Following contested proceedings, the Upper Tribunal has found that Andrew Tinney, the former Chief Operating Officer (COO) of Barclays Wealth and Investment Management (Barclays Wealth), breached his obligation as an approved person to act with integrity.
Mark Steward, Executive Director of Enforcement and Market Oversight at the FCA, said:
‘Senior management must be held to high standards of integrity which is the fundamental cornerstone of good conduct in trusted markets. Mr Tinney failed to act with integrity in one telling instance which is enough to justify this censure.’
In March 2012, Mr Tinney received a document which contained critical findings about the culture within Barclays Wealth’s US branch, Barclays Wealth Americas. Subsequently, the Chairman of Barclays Bank plc (of which Barclays Wealth is a division) received an anonymous email alleging that “a Wealth cultural audit report” had been suppressed. Mr Tinney assisted in drafting a response to this allegation.
The substantive hearing took place in January 2018. The Upper Tribunal found that Mr Tinney was reckless in giving the impression that the document did not exist. Accordingly, the Upper Tribunal found that Mr Tinney’s conduct failed to meet the required standard of integrity.

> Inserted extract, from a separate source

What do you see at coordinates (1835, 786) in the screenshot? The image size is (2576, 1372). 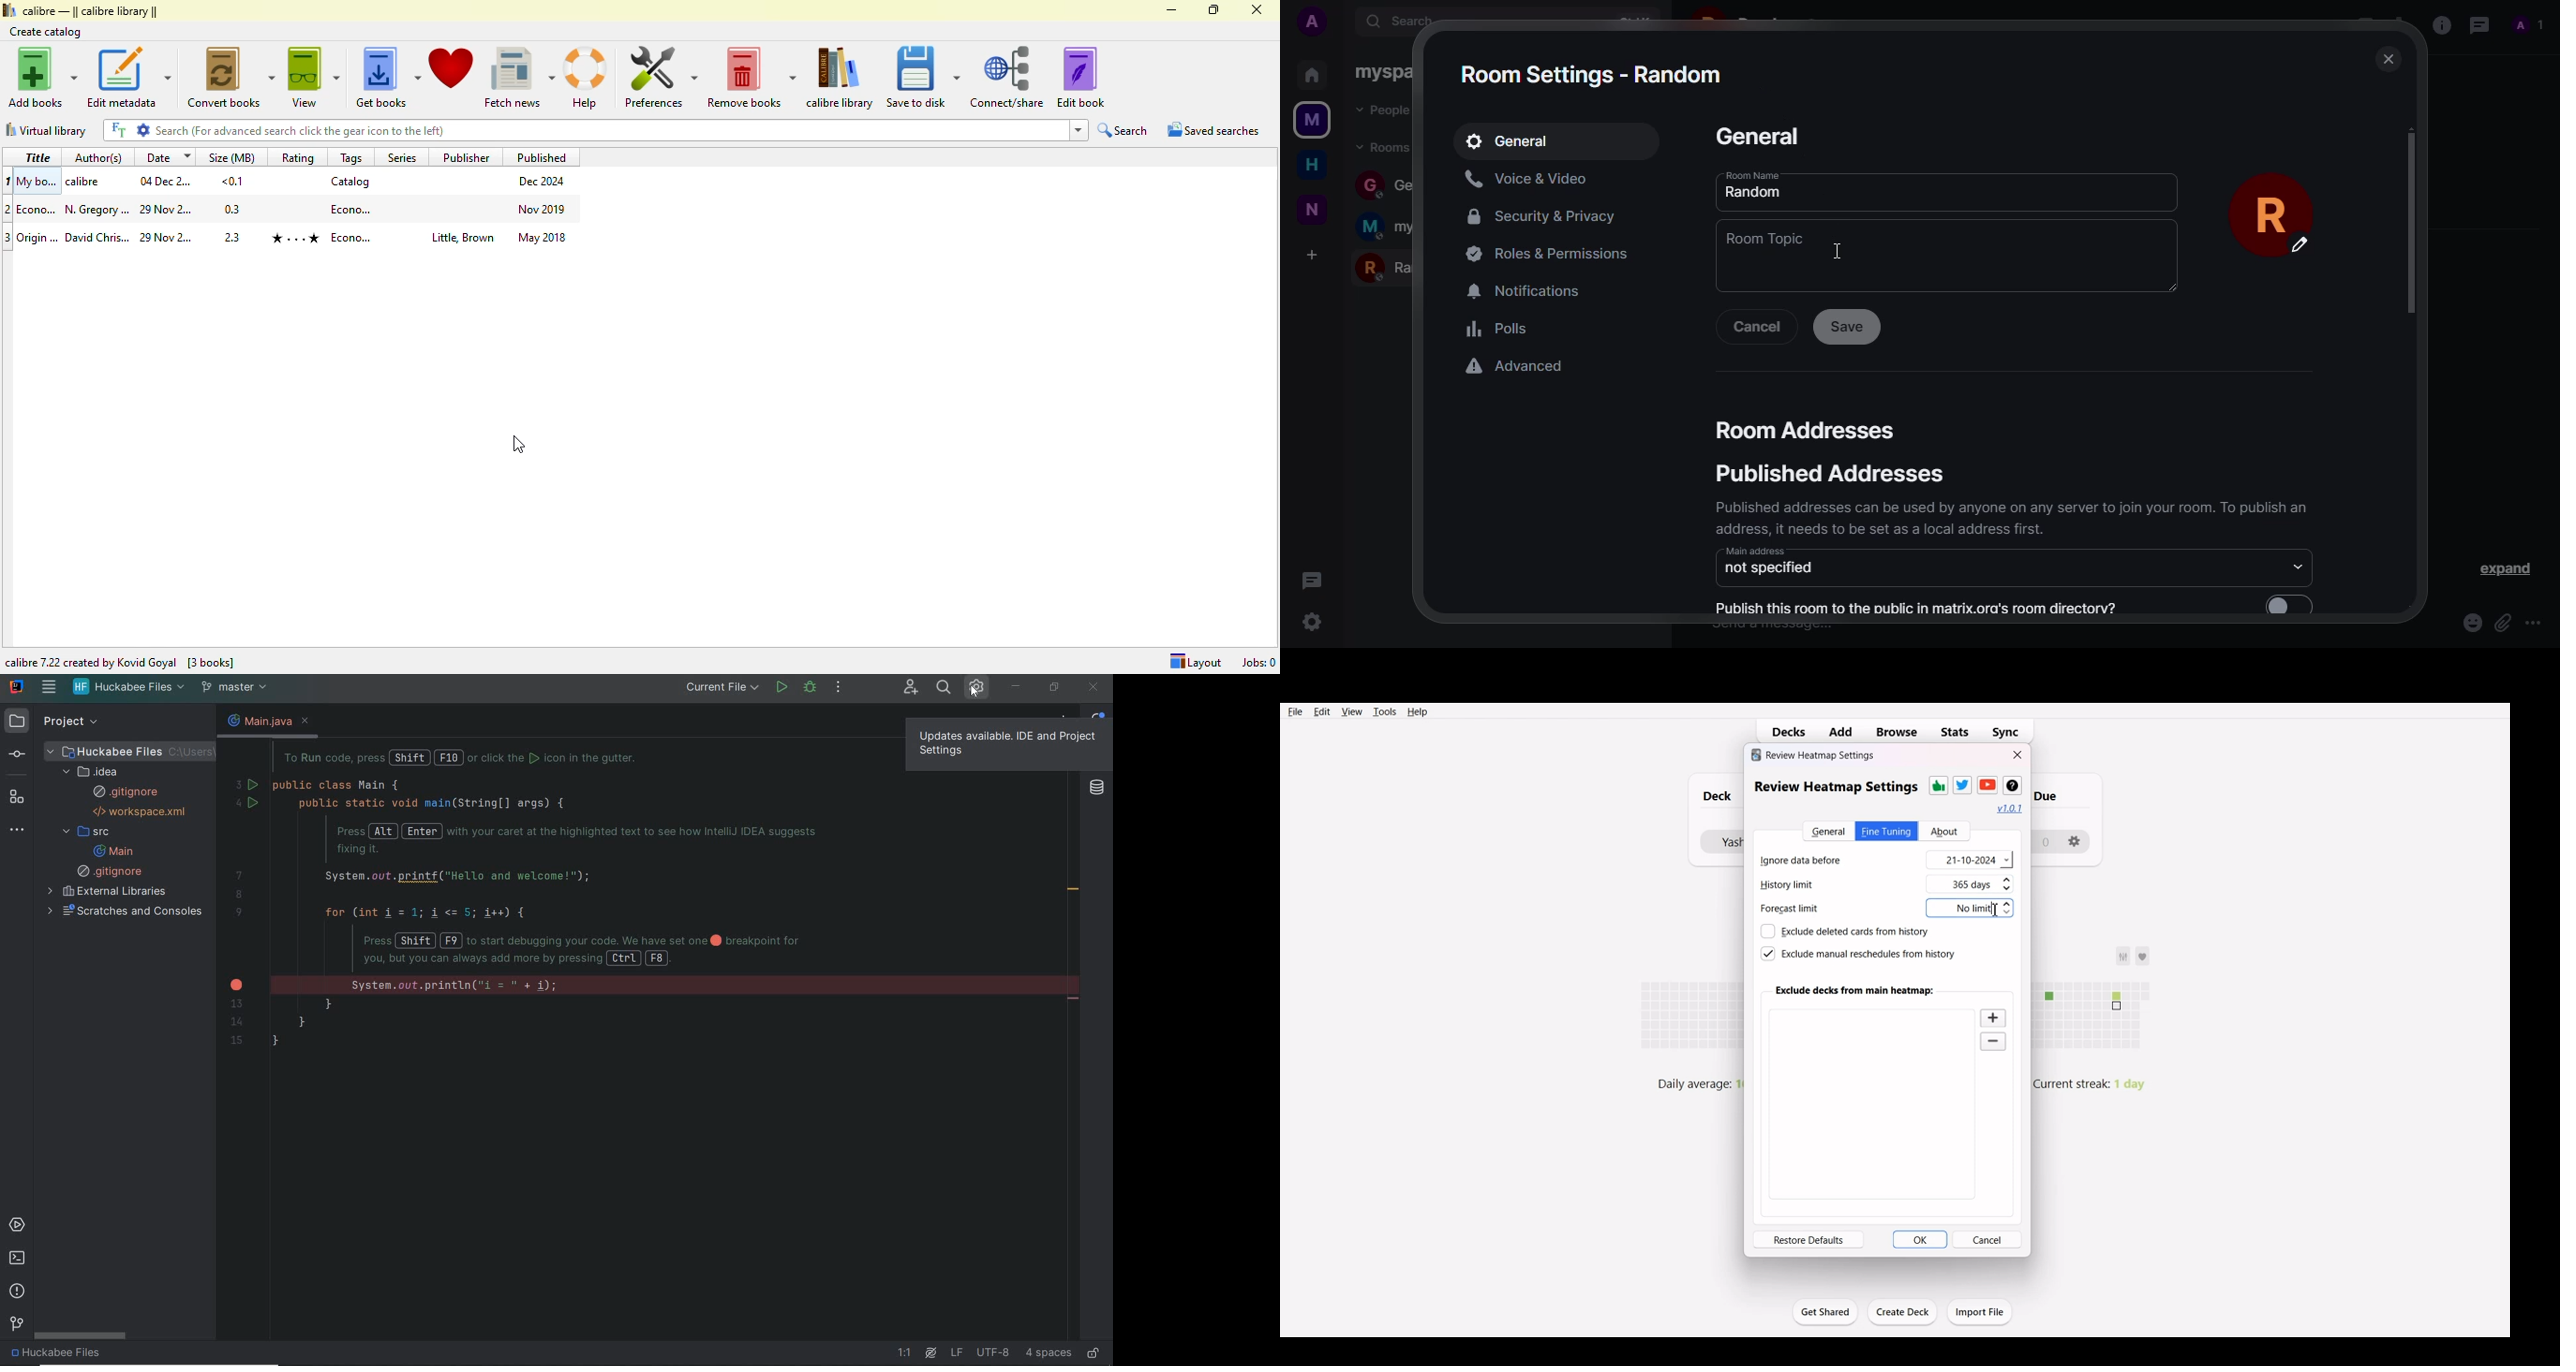 I see `review heatmap settings` at bounding box center [1835, 786].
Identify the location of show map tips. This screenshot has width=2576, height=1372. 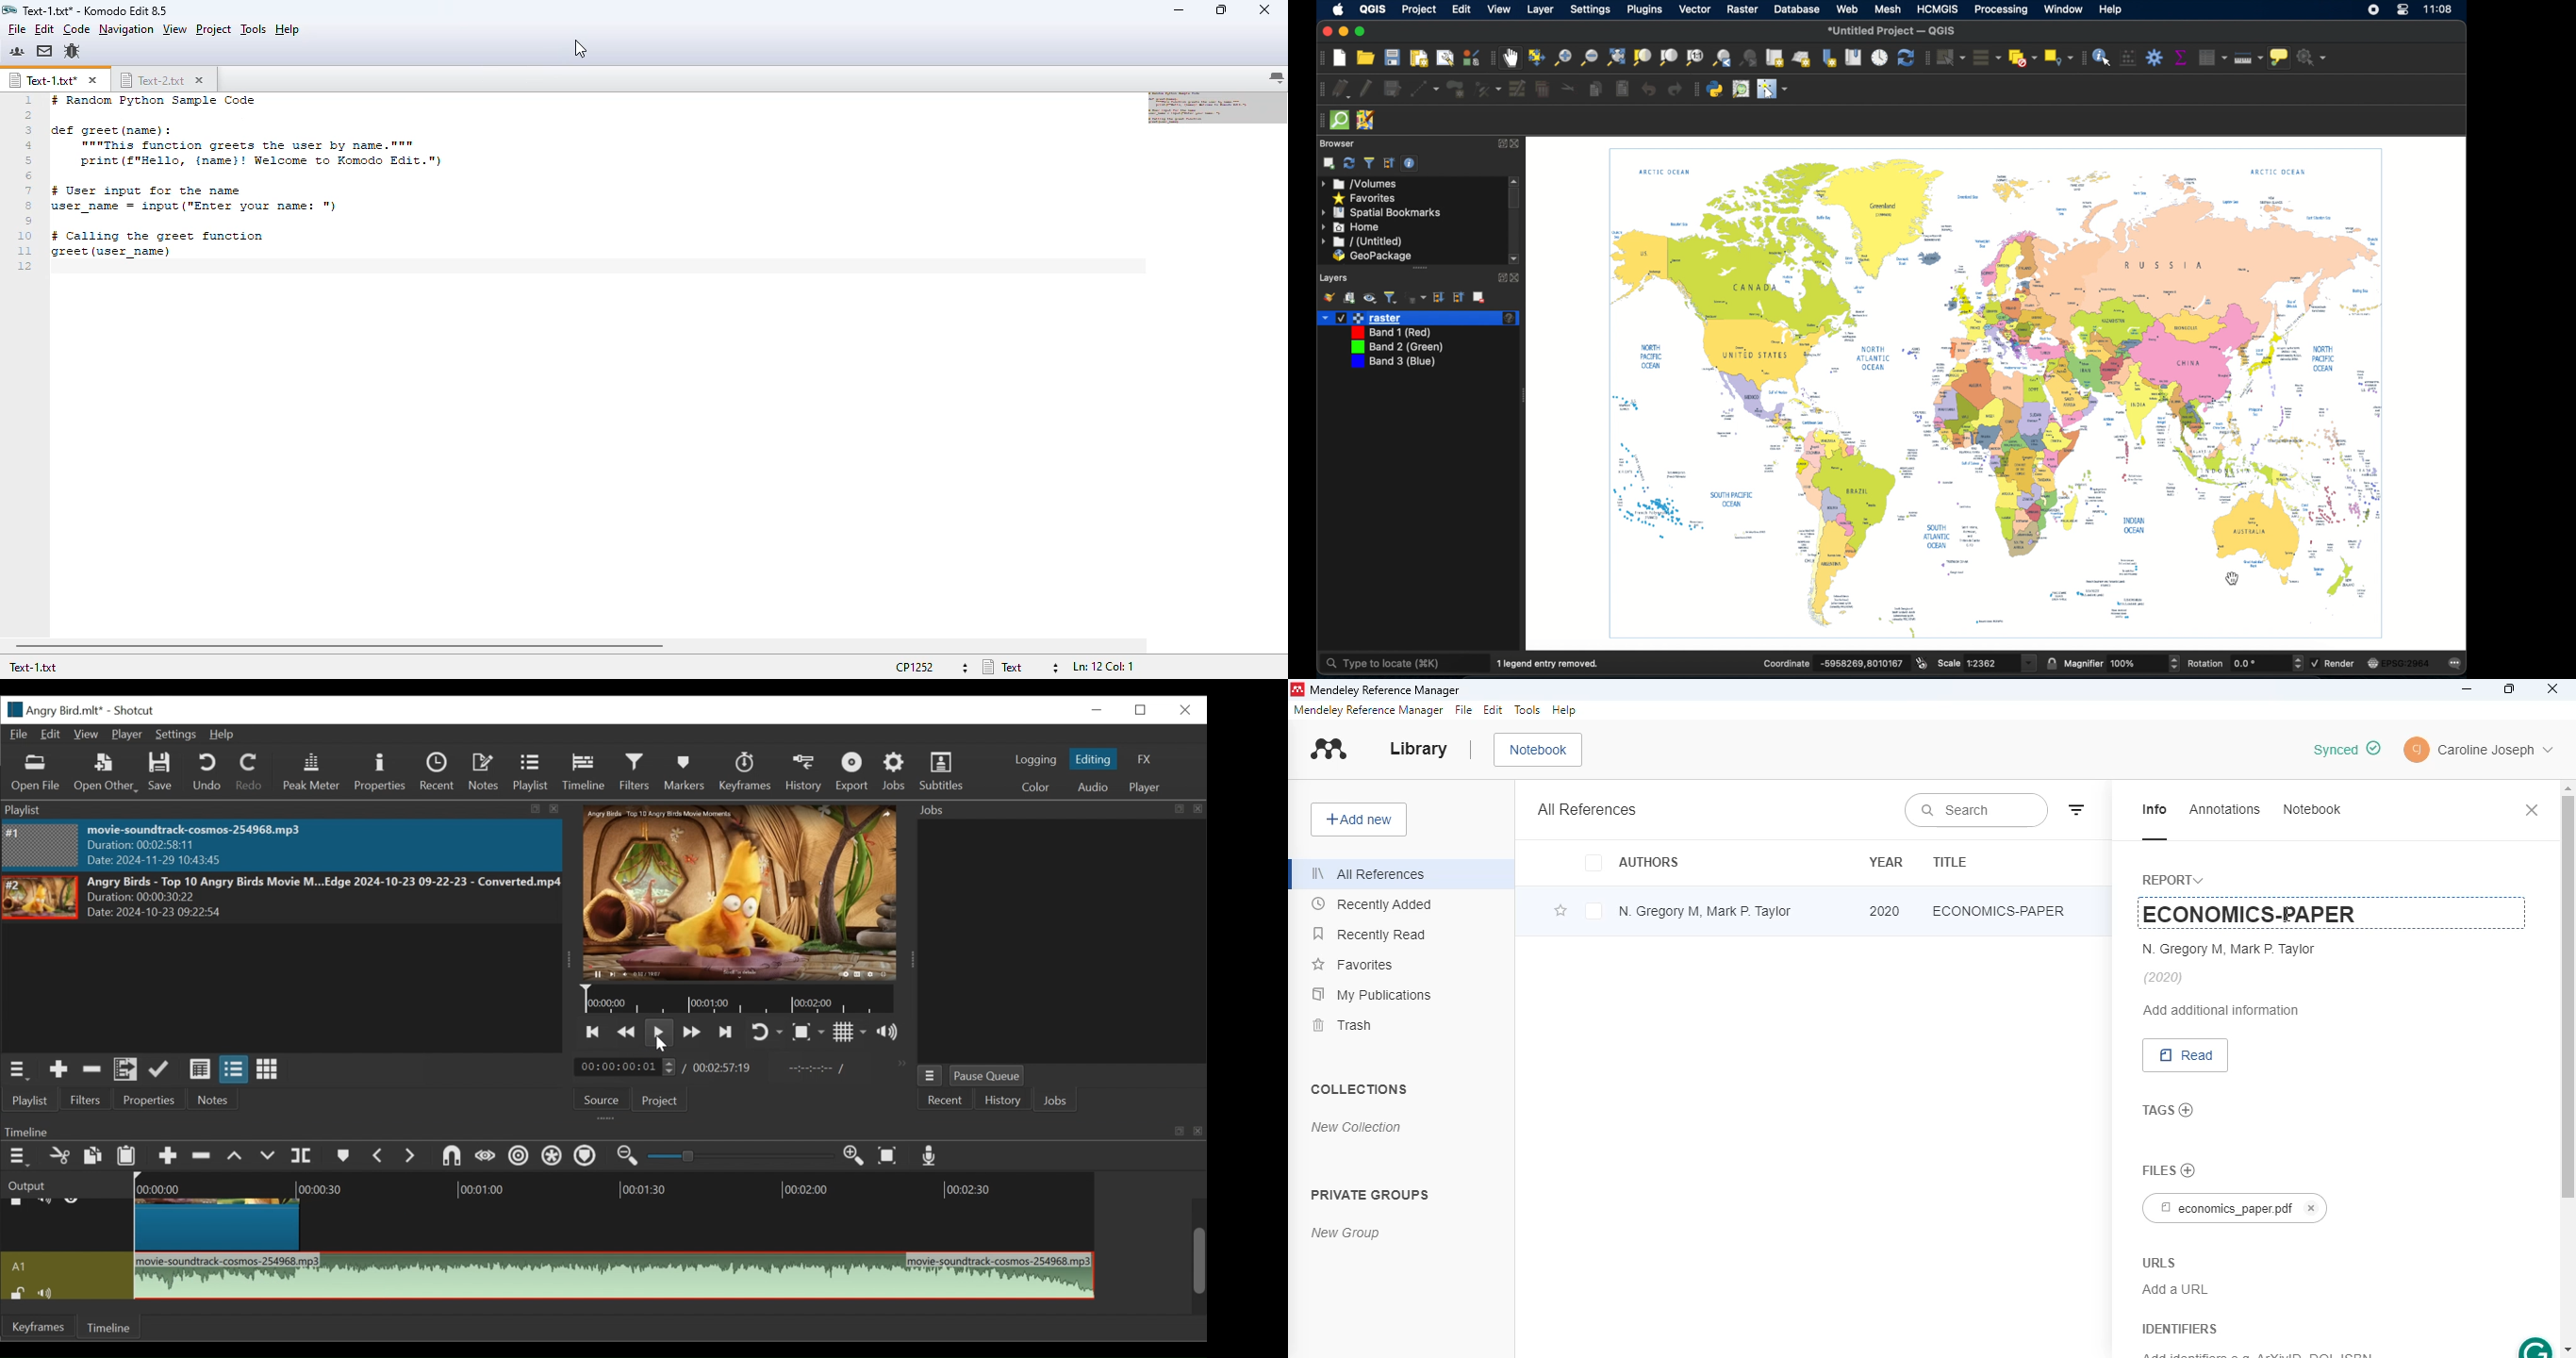
(2281, 59).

The FCA also alleged that Mr Tinney made false or misleading statements to his colleagues in a response to the US Federal Reserve Bank of New York in November 2012 about the same document. The Upper Tribunal did not uphold this allegation.
The Upper Tribunal also found that, following these events, Mr Tinney made a misleading statement to his professional regulator (the Institute of Chartered Accountants in England and Wales) concerning the nature of his conduct. However, the Upper Tribunal did not uphold the separate allegation that Mr Tinney had misled the FCA.
Following a separate hearing on sanctions in March 2019, the Upper Tribunal determined that the appropriate sanction was for the FCA to publish a statement of Mr Tinney’s misconduct (a public censure) and did not uphold the FCA’s submission that a breach of the obligation to act with integrity by a senior manager merited a prohibition order in this case. The FCA has, accordingly, published a Final Notice.